### Задания:
a) Извлеките из текста о поэзии Кубрика фрагмент от слов «Вот и спроси» до слов «мир и человека.» включительно, без каких-либо изменений.
b) Что, согласно тексту о поэзии Кубрика, сказал Кубрик в начале своего выступления?

### Текст:
%%

Сначала надо циклей отчистить грязь,
отшлифовать, восстановить детали,
и при этом узор магически должен совпасть
с тем, который ты стер в самом начале…
В поэзии Кубрика качество из просто характеристики вещи становится чем-то большим. Качество тварного мира учит человека качеству жизни, учит открытости и бережности к хрупкости.
…Пыль нежней человека умеет лежать на земле.
Вот и спроси у тонкой дорожной пыли,
как расправить узор бражника на стекле,
не отнимая дыханья у осторожных крыльев…
В начале своего выступления Кубрик сказал о том, что для него всякая поэзия является настолько христианской, насколько она является поэзией.
С этим можно было бы поспорить, привести пример авторов, которые, принадлежа к другим духовным традициям, вместе с тем, безусловно, являются великими поэтами. Но вместе тем, присматриваясь к поэтическому миру Кубрика становится понятно, что он имел ввиду или, говоря точнее, одна из возможных интерпретаций того, что он имел ввиду.
Речь о том, что поэзия самим своим качеством, которое и позволяет ей быть поэзией, уже осознанно или неосознанное является исповеданием и свидетельством о том, Кто сотворил мир и человека.

%%

Сохранённые строки
%%

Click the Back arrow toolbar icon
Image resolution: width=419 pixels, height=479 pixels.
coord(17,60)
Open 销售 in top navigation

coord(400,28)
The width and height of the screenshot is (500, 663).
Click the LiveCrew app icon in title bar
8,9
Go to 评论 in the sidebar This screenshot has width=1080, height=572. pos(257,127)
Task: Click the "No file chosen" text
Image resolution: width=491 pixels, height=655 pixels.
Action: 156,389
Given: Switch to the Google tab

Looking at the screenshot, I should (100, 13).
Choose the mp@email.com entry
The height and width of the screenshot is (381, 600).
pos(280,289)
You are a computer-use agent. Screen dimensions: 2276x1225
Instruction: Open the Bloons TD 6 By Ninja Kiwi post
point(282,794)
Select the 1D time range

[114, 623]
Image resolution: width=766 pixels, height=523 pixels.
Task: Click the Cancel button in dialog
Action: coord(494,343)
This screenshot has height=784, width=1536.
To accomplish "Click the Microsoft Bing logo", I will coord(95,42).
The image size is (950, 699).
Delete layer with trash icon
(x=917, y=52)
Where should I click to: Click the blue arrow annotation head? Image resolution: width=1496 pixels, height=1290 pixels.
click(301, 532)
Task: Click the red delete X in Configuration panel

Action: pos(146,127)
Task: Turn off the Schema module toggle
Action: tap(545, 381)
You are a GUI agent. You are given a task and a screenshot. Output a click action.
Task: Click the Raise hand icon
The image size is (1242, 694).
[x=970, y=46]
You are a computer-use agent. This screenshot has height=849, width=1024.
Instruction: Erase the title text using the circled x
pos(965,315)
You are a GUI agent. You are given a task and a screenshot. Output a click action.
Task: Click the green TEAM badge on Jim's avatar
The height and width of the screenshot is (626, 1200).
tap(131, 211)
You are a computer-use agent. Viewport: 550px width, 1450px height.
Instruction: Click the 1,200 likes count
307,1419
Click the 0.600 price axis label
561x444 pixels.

%%

### Выполненные задания:
a)
Вот и спроси у тонкой дорожной пыли,
как расправить узор бражника на стекле,
не отнимая дыханья у осторожных крыльев…
В начале своего выступления Кубрик сказал о том, что для него всякая поэзия является настолько христианской, насколько она является поэзией.
С этим можно было бы поспорить, привести пример авторов, которые, принадлежа к другим духовным традициям, вместе с тем, безусловно, являются великими поэтами. Но вместе тем, присматриваясь к поэтическому миру Кубрика становится понятно, что он имел ввиду или, говоря точнее, одна из возможных интерпретаций того, что он имел ввиду.
Речь о том, что поэзия самим своим качеством, которое и позволяет ей быть поэзией, уже осознанно или неосознанное является исповеданием и свидетельством о том, Кто сотворил мир и человека.

b) Кубрик сказал, что для него всякая поэзия является настолько христианской, насколько она является поэзией.